Available data
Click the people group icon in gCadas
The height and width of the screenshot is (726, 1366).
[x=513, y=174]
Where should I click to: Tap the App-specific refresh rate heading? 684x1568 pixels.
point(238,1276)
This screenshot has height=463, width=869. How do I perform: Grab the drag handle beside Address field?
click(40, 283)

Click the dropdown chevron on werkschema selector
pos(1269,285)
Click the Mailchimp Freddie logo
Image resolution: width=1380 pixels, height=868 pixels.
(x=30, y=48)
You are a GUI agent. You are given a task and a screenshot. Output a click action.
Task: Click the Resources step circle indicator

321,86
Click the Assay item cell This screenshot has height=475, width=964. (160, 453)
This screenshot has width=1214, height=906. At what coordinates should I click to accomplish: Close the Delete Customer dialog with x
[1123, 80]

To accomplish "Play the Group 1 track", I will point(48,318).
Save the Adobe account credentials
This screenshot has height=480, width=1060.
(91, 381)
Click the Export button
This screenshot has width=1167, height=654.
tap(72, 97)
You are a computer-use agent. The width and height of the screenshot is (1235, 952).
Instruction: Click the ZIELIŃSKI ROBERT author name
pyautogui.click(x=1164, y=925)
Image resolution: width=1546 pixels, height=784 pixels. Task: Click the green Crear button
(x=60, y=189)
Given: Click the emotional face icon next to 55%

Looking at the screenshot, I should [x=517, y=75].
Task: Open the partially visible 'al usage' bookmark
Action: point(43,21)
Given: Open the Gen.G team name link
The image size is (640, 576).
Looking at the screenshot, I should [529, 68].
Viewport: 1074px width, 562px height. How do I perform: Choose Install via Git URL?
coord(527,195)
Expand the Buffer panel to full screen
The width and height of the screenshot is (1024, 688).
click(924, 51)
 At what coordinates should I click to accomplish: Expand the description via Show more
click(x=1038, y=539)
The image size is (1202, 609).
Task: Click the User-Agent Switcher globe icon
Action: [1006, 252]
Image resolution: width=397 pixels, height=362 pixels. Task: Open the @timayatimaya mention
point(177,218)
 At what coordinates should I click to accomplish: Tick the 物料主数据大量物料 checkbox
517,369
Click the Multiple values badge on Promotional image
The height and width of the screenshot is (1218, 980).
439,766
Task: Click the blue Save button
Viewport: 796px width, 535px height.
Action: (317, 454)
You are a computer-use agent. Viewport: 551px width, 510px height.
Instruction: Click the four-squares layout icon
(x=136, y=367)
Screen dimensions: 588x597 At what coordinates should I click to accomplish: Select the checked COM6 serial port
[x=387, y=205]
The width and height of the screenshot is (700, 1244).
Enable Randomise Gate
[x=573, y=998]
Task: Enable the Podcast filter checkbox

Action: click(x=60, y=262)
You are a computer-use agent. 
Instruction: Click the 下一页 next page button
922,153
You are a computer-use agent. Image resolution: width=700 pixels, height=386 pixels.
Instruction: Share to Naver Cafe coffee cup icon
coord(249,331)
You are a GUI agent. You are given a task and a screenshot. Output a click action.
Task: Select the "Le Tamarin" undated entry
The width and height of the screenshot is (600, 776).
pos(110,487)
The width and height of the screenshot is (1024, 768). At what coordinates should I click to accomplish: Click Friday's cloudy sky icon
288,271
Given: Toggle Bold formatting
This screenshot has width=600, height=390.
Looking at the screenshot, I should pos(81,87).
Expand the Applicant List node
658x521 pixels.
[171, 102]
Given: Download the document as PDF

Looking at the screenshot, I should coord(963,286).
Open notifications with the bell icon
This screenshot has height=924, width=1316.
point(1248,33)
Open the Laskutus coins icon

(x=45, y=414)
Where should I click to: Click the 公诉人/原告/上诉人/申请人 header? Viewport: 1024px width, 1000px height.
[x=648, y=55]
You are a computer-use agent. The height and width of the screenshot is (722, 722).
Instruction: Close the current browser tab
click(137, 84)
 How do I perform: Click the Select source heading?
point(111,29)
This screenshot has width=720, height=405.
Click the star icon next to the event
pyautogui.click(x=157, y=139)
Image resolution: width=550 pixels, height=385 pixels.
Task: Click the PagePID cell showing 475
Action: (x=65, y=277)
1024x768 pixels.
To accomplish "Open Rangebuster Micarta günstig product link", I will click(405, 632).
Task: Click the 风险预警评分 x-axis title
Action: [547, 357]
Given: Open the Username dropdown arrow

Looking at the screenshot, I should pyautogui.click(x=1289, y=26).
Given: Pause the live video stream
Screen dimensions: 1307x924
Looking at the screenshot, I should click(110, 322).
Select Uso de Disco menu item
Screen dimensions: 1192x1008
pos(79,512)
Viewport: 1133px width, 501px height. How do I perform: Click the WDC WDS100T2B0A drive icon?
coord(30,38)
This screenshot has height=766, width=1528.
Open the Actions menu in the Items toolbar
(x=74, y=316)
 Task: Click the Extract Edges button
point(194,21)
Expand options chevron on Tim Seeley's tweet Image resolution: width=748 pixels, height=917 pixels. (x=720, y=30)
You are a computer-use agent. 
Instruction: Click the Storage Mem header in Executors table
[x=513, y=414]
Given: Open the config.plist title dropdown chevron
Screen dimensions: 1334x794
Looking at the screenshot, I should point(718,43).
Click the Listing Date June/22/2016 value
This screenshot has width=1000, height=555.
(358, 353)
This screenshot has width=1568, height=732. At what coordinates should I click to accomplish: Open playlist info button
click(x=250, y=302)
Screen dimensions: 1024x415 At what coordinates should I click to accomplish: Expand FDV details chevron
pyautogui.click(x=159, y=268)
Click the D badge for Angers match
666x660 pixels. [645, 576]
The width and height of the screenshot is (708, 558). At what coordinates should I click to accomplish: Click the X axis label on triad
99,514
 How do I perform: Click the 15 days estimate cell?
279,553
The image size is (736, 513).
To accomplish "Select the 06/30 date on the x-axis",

Requirement
Please reproduce, exactly as they appear above, the lines from the line containing "Viewport: 1074px width, 562px" up to and including the line containing "Open notifications with the bell icon".

Answer space
Viewport: 1074px width, 562px height. How do I perform: Choose Install via Git URL?
coord(527,195)
Expand the Buffer panel to full screen
The width and height of the screenshot is (1024, 688).
click(924, 51)
 At what coordinates should I click to accomplish: Expand the description via Show more
click(x=1038, y=539)
The image size is (1202, 609).
Task: Click the User-Agent Switcher globe icon
Action: [1006, 252]
Image resolution: width=397 pixels, height=362 pixels. Task: Open the @timayatimaya mention
point(177,218)
 At what coordinates should I click to accomplish: Tick the 物料主数据大量物料 checkbox
517,369
Click the Multiple values badge on Promotional image
The height and width of the screenshot is (1218, 980).
439,766
Task: Click the blue Save button
Viewport: 796px width, 535px height.
Action: (317, 454)
You are a computer-use agent. Viewport: 551px width, 510px height.
Instruction: Click the four-squares layout icon
(x=136, y=367)
Screen dimensions: 588x597 At what coordinates should I click to accomplish: Select the checked COM6 serial port
[x=387, y=205]
The width and height of the screenshot is (700, 1244).
Enable Randomise Gate
[x=573, y=998]
Task: Enable the Podcast filter checkbox

Action: click(x=60, y=262)
You are a computer-use agent. 
Instruction: Click the 下一页 next page button
922,153
You are a computer-use agent. Image resolution: width=700 pixels, height=386 pixels.
Instruction: Share to Naver Cafe coffee cup icon
coord(249,331)
You are a GUI agent. You are given a task and a screenshot. Output a click action.
Task: Select the "Le Tamarin" undated entry
The width and height of the screenshot is (600, 776).
pos(110,487)
The width and height of the screenshot is (1024, 768). At what coordinates should I click to accomplish: Click Friday's cloudy sky icon
288,271
Given: Toggle Bold formatting
This screenshot has width=600, height=390.
Looking at the screenshot, I should pos(81,87).
Expand the Applicant List node
658x521 pixels.
[171, 102]
Given: Download the document as PDF

Looking at the screenshot, I should coord(963,286).
Open notifications with the bell icon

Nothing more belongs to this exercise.